Cachin, Marcel

Cachin, Marcel

(märsĕl` käshăN`), 1869–1958, French Communist leader. An early leader of the Socialist party, he was instrumental in bringing many Socialists into the first French Communist party in 1920. Long the leader of the Communists in the chamber of deputies and editor of the Communist daily Humanité, he became the first Communist senator in 1935. He was expelled from his seat after the German-Soviet nonaggression pact in Aug., 1939, and was subsequently arrested. In 1945 he was elected to the national assembly, where he sat until his death.

Cachin, Marcel

 

Born Sept. 20, 1869, in Paimpol; died Feb. 12, 1958, in Paris. Figured in the French and international workers’ movement.

Cachin graduated from the University of Bordeaux, where he subsequently taught philosophy. In 1891, Cachin joined the Workers’ Party, led by J. Guesde and P. Lafargue, with whom he was personally acquainted. He headed the party organization in the department and edited the party newspaper, La Socialiste de la Gironde. He took part in the Amsterdam Congress of the Second International in 1904. Cachin was one of the leaders of the French Socialist Party (SFIO) from 1905 to 1920. He participated in the Stuttgart (1907) and Basel (1912) congresses of the Second International and was a supporter of the Marxist tendency in the French workers’ movement. On the death of P. Lafargue, Cachin became editor of the newspaper L’Humanité in 1912 and was the director of the newspaper from October 1918 until his death. He served as a parliamentary deputy from 1914, except for an interval in 1933-35.

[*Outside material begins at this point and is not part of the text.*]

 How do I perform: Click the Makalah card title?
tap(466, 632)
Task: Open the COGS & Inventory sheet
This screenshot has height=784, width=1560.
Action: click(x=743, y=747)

Under the influence of the revolutionary movement in France and Russia, especially the Great October Socialist Revolution (he visited Russia in the spring of 1917 and the summer of 1920), Cachin moved to a communist position. He attended the Second Congress of the Third International in Moscow in 1920, where he frequently met with Lenin. Supporting the recognition of Soviet Russia in parliament and the press and opposing anti-Soviet intervention, Cachin remained to the end of his life a true friend of the USSR. He played a leading role in the establishment of the French Communist Party (PCF). After many months of struggle (under the leadership of Cachin) for the affiliation of the SFIO with the Comintern, the Tours Congress of the SFIO in December 1920 adopted by majority vote Cachin’s resolution to create a communist party. Cachin became a member of the Directing Committee, which functioned during the first three years of the existence of the PCF. He was then elected to the first Central Committee and Politburo of the PCF, of which he remained a member to the end of his life. He was repeatedly subjected to persecution and arrest.

From 1924 to 1943, Cachin was a member of the Executive Committee and later a member of the Presidium of the Executive Committee of the Comintern. He participated in the Fourth, Sixth, and Seventh Congresses of the Comintern.

Cachin played a significant part in the organization of the Popular Front in France (1934-38). He defended republican Spain against the fascist insurgents and interventionists (1936-39) and supported the strengthening of friendship with the USSR on the basis of the Franco-Soviet Treaty of Mutual Assistance of 1935. During World War II (1939-45) and the occupation of France by fascist German troops (1940-44), Cachin took part in the Resistance, working in the underground. After the war, he warned the French people against the anti-Soviet policy of the reactionary forces and opposed France’s entry into NATO and other aggressive blocs. Cachin was a staunch fighter for peace and the security of peoples.

A true defender of the interests of the working people, a fighter for the cause of peace and democracy, a patriot and a proletarian internationalist, Cachin enjoyed great popularity among the peoples of France, the USSR, and other countries. He was awarded the Order of Lenin in 1957 for his many years of work for strengthening friendship between the peoples of the USSR and France.

WORKS

Écrits et portraits, recueillis par M. Hertzog-Cachin. Paris, 1964.
Marcel Cachin vous parle. Paris, 1959.
La Vie et les combats de Marcel Cachin. Paris, 1949.
In Russian translation:
Zamysly frantsuzskikh imperialistov protiv SSSR. Moscow-Leningrad, 1928.
Frantsiia—organizator interventsii. Moscow-Leningrad, 1931.
Kompartiia Frantsii vysoko derzhit boevoe znamia kommunizma. Moscow, 1935.
“Moi vstrechi s Leninym.” Novaia i noveishaia istoriia, 1957, NO. 4.
Nauka i religiia. Moscow, 1958.

REFERENCES

Thorez, M. Marcel Cachin: La Lecon d’une vie. Paris, 1958.
Antiukhina-Moskovchenko, V. I. “Marcel Cachin—revoliutsioner leninskoi shkoly” (biographical essay). Novaia i noveishaia istoriia, 1970, NOS. 1, 2, 4.
Frevil’, ZH. Rozhdenie Frantsuzskoi kommunisticheskoipartii. Moscow, 1951. (Translated from French.)